* **TEXTE FOURNI**
::::

On ne présente plus Posy Simmonds, illustratrice de presse et auteure de deux graphic novels magistraux. Comblée de distinctions – Prix de la Critique décerné par l’ACBD en 2008 –, la Britannique est notamment membre de la prestigieuse Royal Society of Literature, où elle siège aux côtés des prix Nobel Doris Lessing et V.S. Naipaul.
Tamara Drewe, son deuxième graphic novel, est une adaptation libre de Loin de la foule déchaînée, de Thomas Hardy, dont l’héroïne Barbara jouait de ses charmes pour faciliter son ascension sociale, et choisissait finalement l’amour d’un berger. Chez Posy Simmonds, le cadre bucolique est préservé puisque l’intrigue se déroule au beau milieu de la campagne anglaise, dans une résidence pour écrivains tenue par l’épouse d’un auteur de polars à succès, Nicholas Hardiman. Tamara, enfant du pays devenue chroniqueuse dans un quotidien de Londres, et qui décide de se réinstaller dans la maison de sa mère après le décès de celle-ci, vient perturber l’équilibre local. Chacun est en effet obsédé par la séduisante jeune femme, ses longues jambes et son joli nez refait : certains locataires de la résidence, le maître des lieux lui-même (qui n’en est pas à une liaison adultérine près), et deux adolescentes qui s’ennuient dans le petit village.
Posy Simmonds met son graphisme délicat au service d’une satire aussi acerbe que délicatement ouvragée. Ecrivains ratés à l’ego surdimensionné, auteur de polars qui jouit de son succès tout en étant conscient du mépris que la sphère littéraire lui réserve, épouse bafouée qui trouve mille raisons de tolérer les écarts de son mari, adolescentes collées à leurs téléphones portables et aux magazines people – jusqu’à Tamara et son désir d’ascension sociale facilité par la chirurgie esthétique : tout le monde, si l’on ose dire, s’en prend plein la figure. C’est grinçant, cruel et surtout foisonnant de détails : la part de texte dans les pages de Simmonds est importante et lui permet d’aller au fond des personnages comme des événements.

::::

* **DONNÉES RECUEILLIES**
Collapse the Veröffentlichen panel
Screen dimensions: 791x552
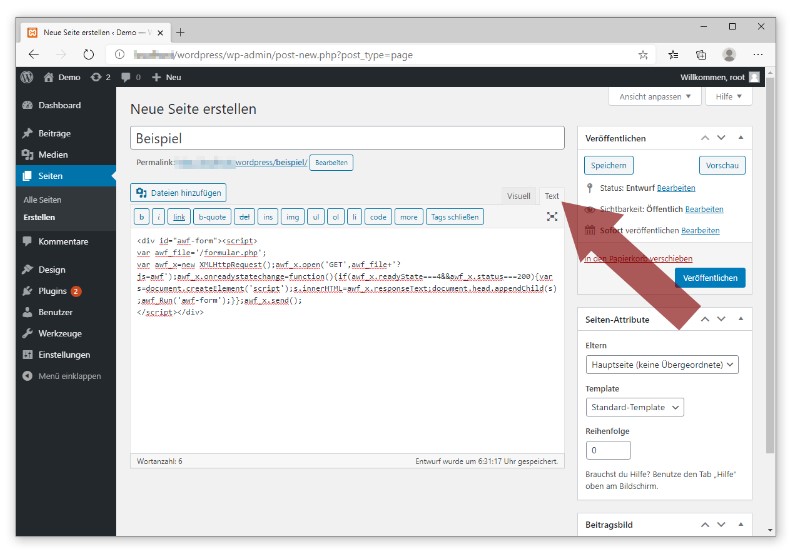pos(740,138)
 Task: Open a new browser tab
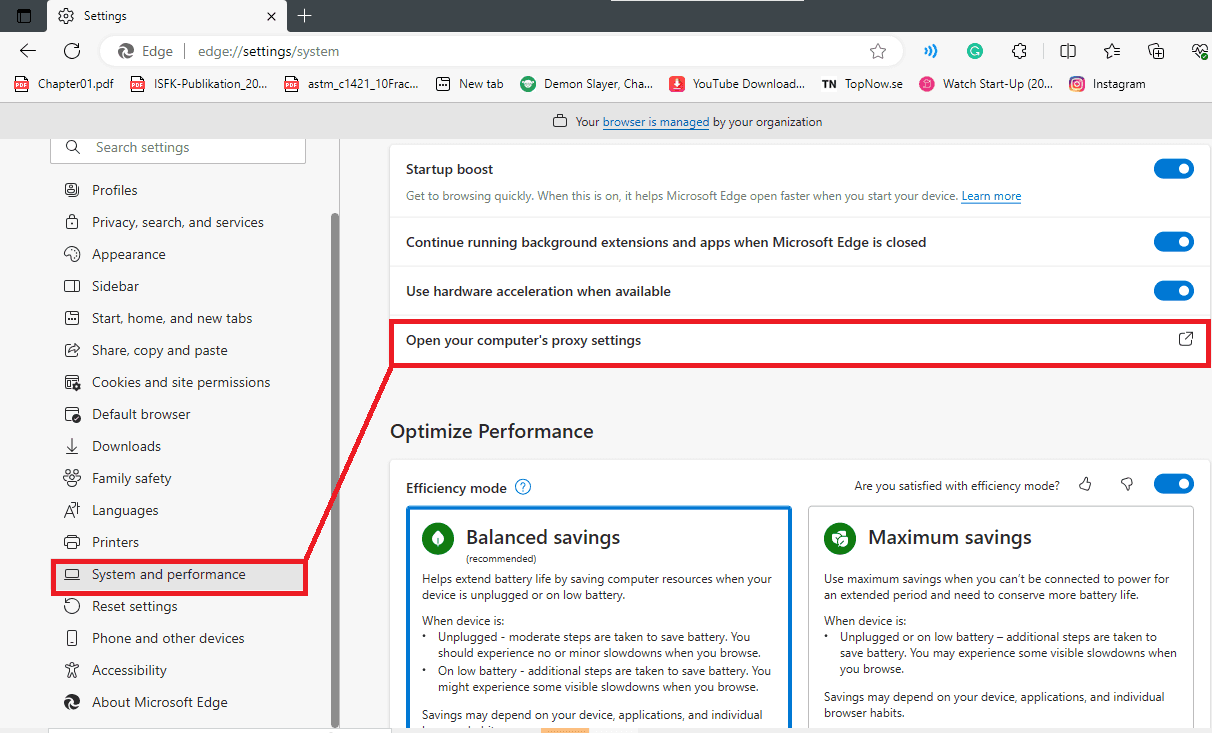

::::

Transcrivez fidèlement le passage de la critique de Tamara Drewe, depuis « Posy Simmonds met » jusqu'à « comme des événements. » inclus.

* **RÉPONSE**
Posy Simmonds met son graphisme délicat au service d’une satire aussi acerbe que délicatement ouvragée. Ecrivains ratés à l’ego surdimensionné, auteur de polars qui jouit de son succès tout en étant conscient du mépris que la sphère littéraire lui réserve, épouse bafouée qui trouve mille raisons de tolérer les écarts de son mari, adolescentes collées à leurs téléphones portables et aux magazines people – jusqu’à Tamara et son désir d’ascension sociale facilité par la chirurgie esthétique : tout le monde, si l’on ose dire, s’en prend plein la figure. C’est grinçant, cruel et surtout foisonnant de détails : la part de texte dans les pages de Simmonds est importante et lui permet d’aller au fond des personnages comme des événements.